(Study material begins)
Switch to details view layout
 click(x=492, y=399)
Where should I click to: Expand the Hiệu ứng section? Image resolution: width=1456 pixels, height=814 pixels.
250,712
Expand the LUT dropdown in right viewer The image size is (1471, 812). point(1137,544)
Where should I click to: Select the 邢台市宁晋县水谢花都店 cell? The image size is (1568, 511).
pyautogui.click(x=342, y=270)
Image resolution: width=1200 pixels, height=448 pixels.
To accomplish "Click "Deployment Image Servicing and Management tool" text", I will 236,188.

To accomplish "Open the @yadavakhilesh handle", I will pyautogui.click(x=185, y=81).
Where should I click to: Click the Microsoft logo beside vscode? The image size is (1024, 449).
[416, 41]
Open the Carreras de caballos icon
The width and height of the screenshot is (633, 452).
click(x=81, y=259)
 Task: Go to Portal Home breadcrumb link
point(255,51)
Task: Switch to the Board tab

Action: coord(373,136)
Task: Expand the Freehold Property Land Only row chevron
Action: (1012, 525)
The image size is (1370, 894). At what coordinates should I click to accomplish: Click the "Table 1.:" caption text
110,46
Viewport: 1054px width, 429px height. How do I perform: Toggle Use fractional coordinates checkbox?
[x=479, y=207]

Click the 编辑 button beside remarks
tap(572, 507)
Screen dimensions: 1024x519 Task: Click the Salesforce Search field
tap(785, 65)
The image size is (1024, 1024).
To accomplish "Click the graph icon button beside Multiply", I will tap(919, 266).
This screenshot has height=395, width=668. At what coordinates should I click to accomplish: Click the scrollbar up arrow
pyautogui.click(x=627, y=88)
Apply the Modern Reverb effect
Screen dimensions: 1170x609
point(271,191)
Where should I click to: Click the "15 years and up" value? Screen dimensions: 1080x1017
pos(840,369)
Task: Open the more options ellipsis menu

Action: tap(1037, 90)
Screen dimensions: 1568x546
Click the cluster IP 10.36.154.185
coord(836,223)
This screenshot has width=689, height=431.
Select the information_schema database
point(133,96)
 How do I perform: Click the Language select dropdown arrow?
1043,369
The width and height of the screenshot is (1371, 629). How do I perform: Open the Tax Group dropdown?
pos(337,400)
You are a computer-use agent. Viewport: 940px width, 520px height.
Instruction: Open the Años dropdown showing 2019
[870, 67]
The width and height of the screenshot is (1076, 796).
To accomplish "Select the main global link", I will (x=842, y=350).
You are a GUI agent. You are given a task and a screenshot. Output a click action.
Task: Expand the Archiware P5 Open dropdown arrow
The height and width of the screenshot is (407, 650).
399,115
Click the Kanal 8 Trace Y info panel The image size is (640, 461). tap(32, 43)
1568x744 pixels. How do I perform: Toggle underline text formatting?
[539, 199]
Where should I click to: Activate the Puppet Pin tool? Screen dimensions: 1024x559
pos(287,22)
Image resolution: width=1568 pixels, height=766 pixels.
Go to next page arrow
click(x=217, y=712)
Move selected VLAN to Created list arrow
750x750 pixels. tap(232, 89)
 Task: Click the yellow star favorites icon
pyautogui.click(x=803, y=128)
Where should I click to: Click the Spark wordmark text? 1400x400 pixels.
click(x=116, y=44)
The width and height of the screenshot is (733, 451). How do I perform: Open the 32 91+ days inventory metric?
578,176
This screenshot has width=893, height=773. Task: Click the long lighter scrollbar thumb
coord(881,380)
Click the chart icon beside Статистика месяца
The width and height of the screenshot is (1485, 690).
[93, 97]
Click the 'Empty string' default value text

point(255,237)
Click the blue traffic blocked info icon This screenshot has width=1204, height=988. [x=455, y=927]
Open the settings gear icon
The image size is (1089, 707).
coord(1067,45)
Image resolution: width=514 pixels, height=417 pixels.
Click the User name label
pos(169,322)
(Study material ends)
▸ The task
Within the records above, determine how many lines contain the word "agent". Respond with that number and no other text.

▸ Response
2